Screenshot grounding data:
——————————
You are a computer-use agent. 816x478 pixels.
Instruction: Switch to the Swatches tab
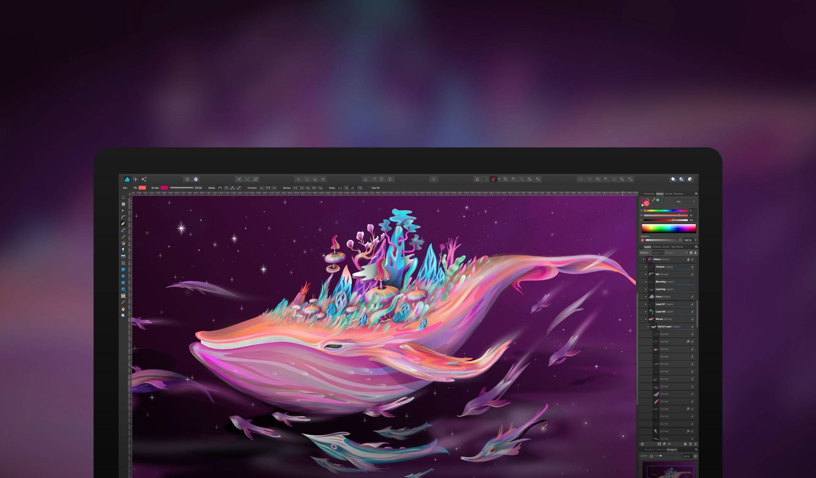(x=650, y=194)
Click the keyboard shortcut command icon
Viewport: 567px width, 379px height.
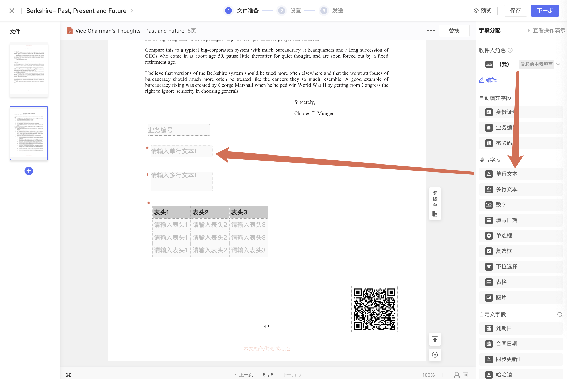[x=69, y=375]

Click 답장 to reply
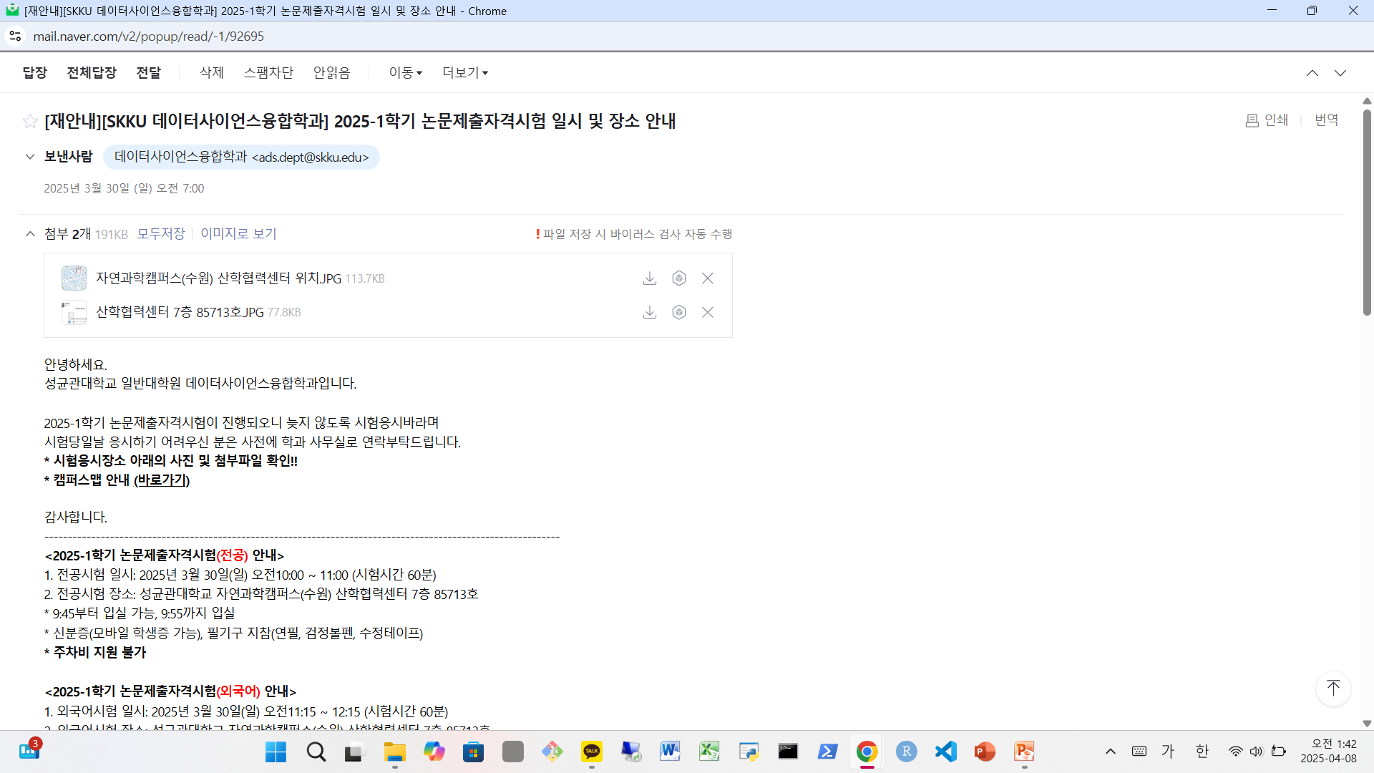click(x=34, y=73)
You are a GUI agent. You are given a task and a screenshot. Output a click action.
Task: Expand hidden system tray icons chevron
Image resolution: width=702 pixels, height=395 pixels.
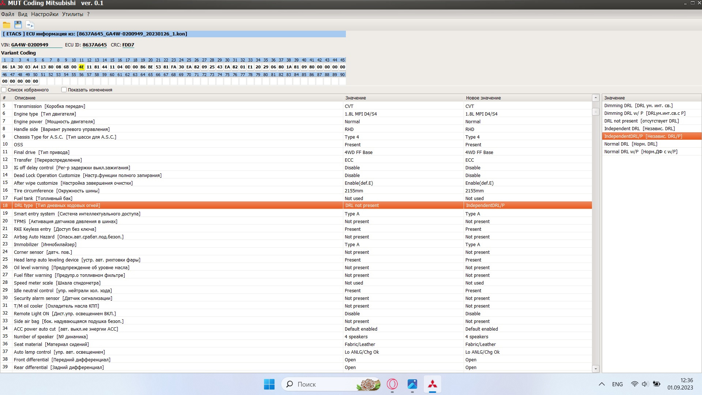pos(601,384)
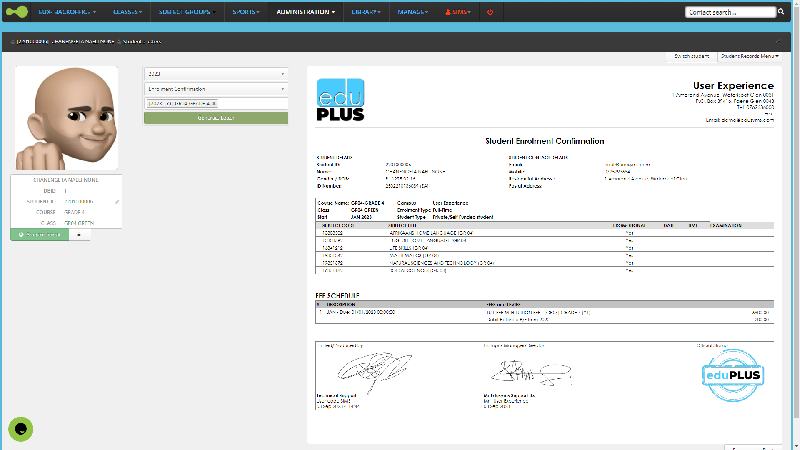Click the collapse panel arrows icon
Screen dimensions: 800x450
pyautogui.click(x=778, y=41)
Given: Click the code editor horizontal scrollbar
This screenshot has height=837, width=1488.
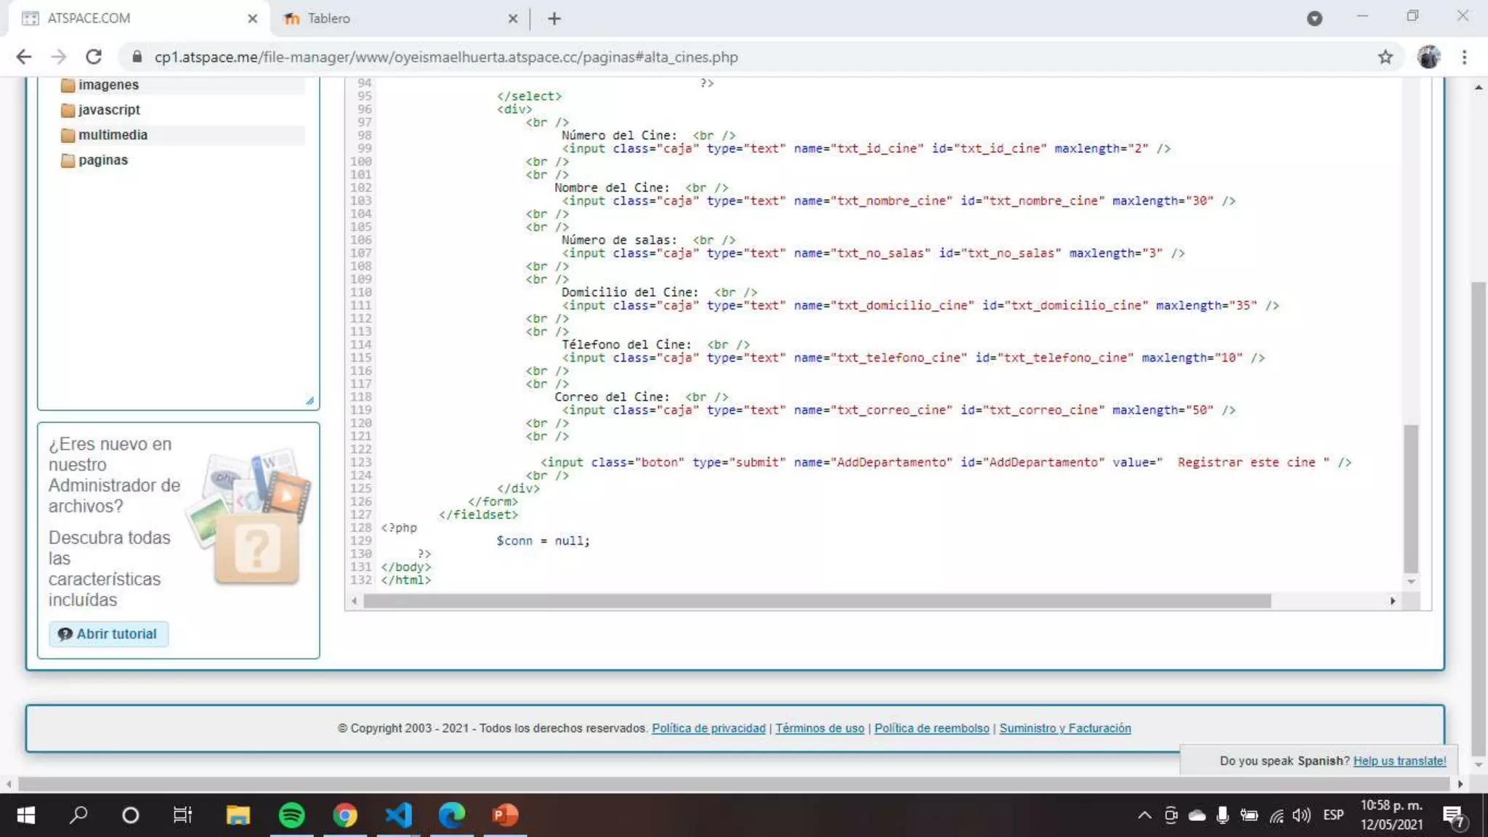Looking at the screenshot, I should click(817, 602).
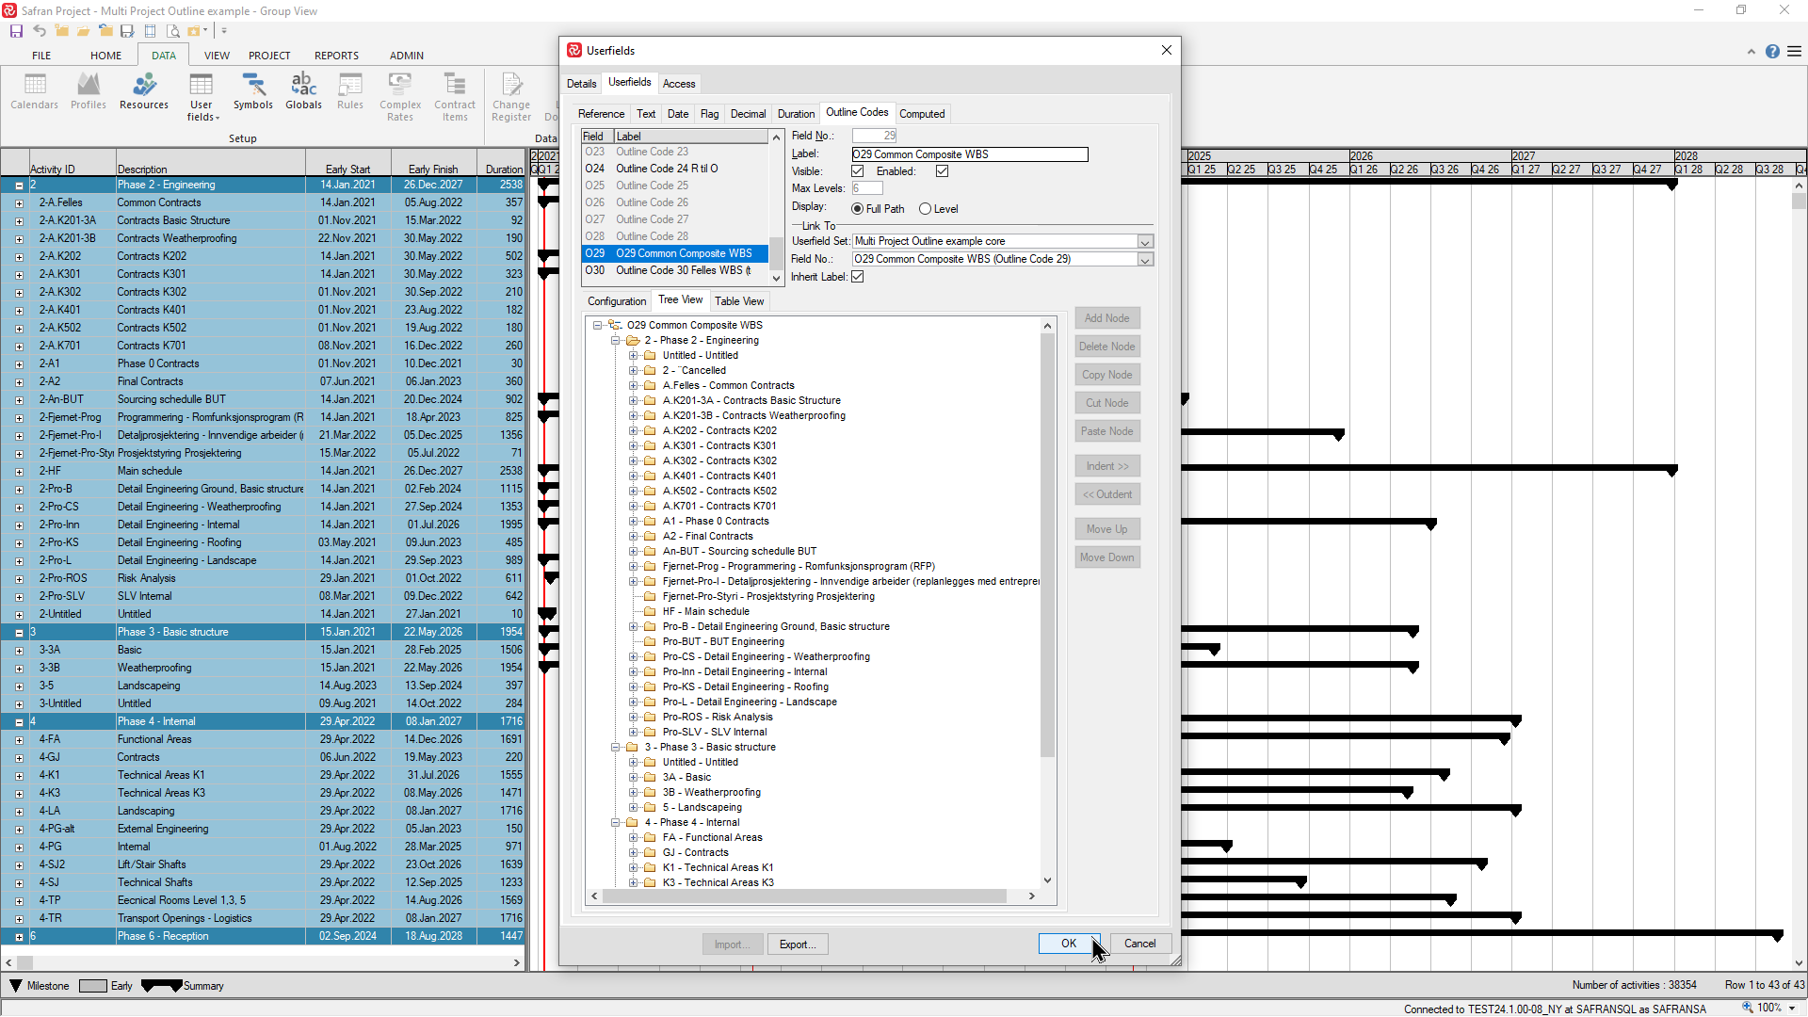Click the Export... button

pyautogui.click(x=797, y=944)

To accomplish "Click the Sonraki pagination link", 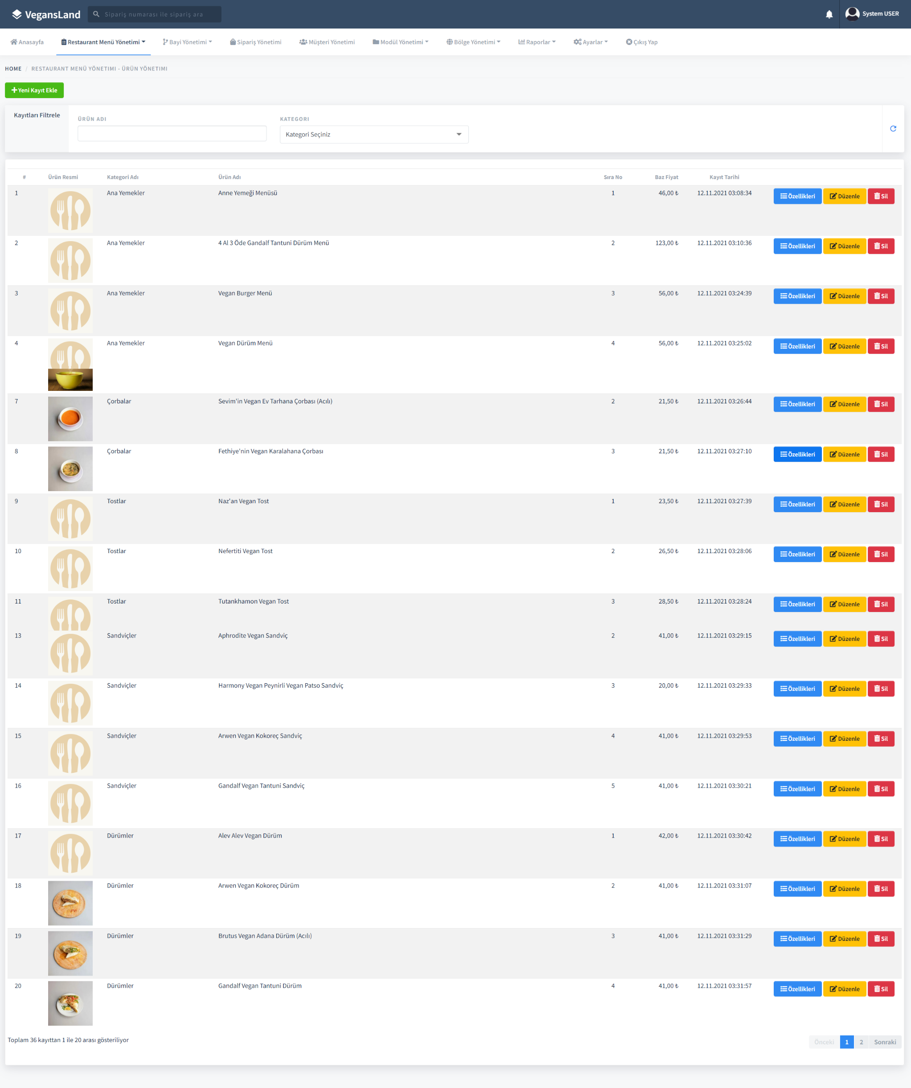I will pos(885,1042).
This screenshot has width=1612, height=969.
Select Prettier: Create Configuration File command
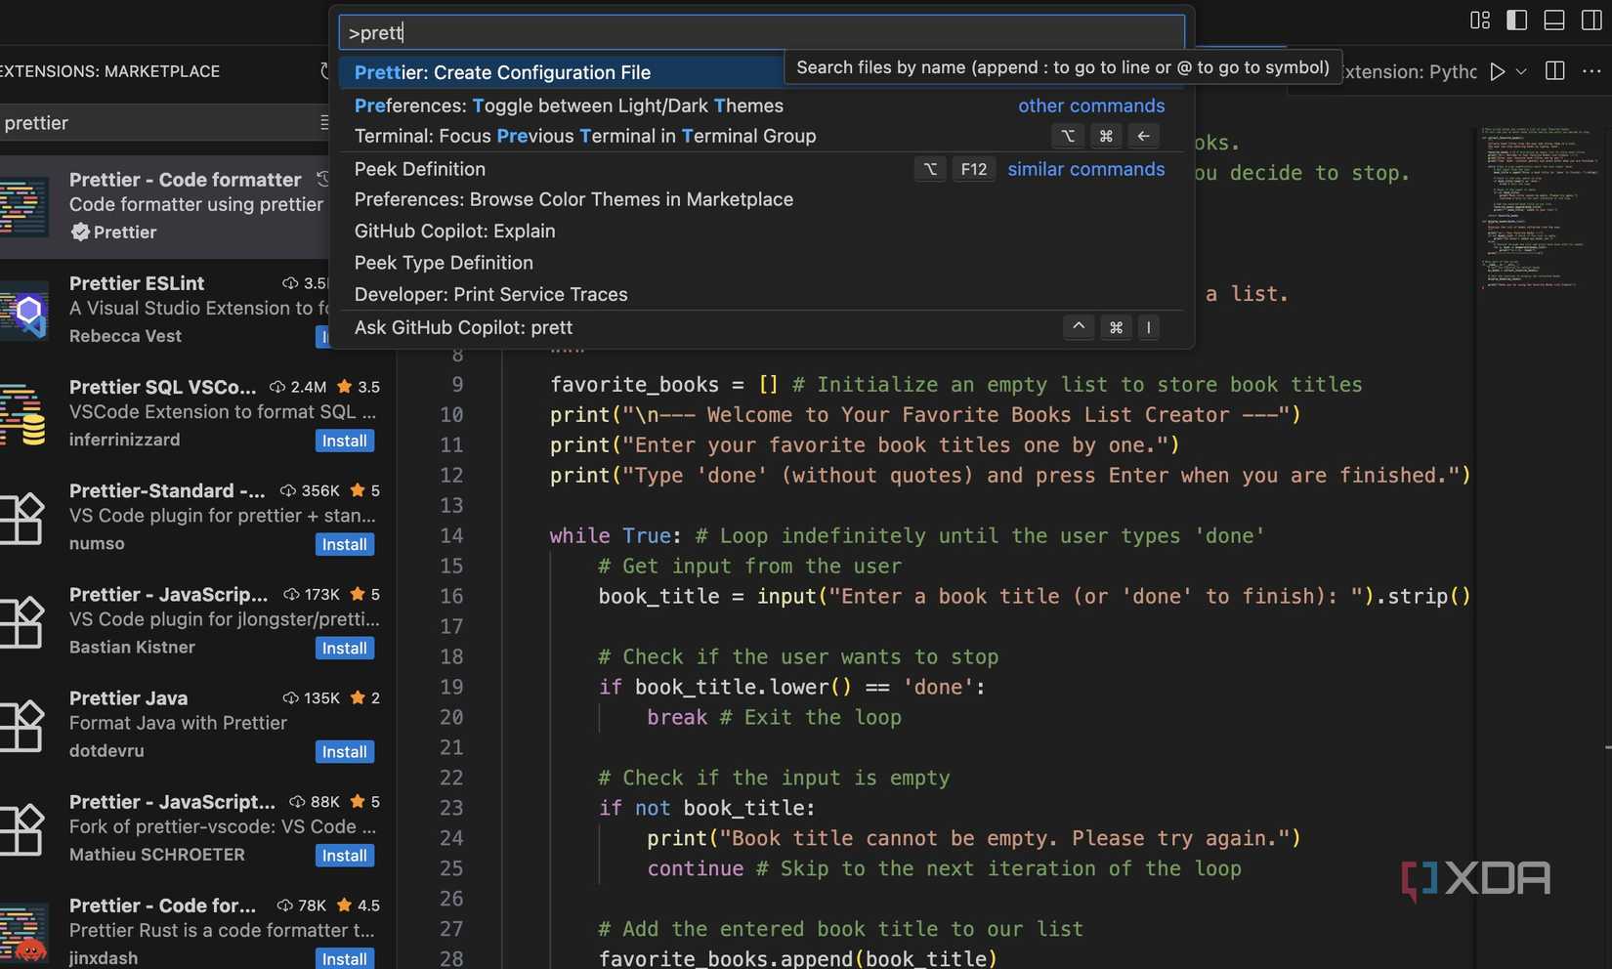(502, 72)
——————————
How to complete this task
Where the string "agent" occurs in a line above, count that line, and report solely the final figure.

Result for this task
2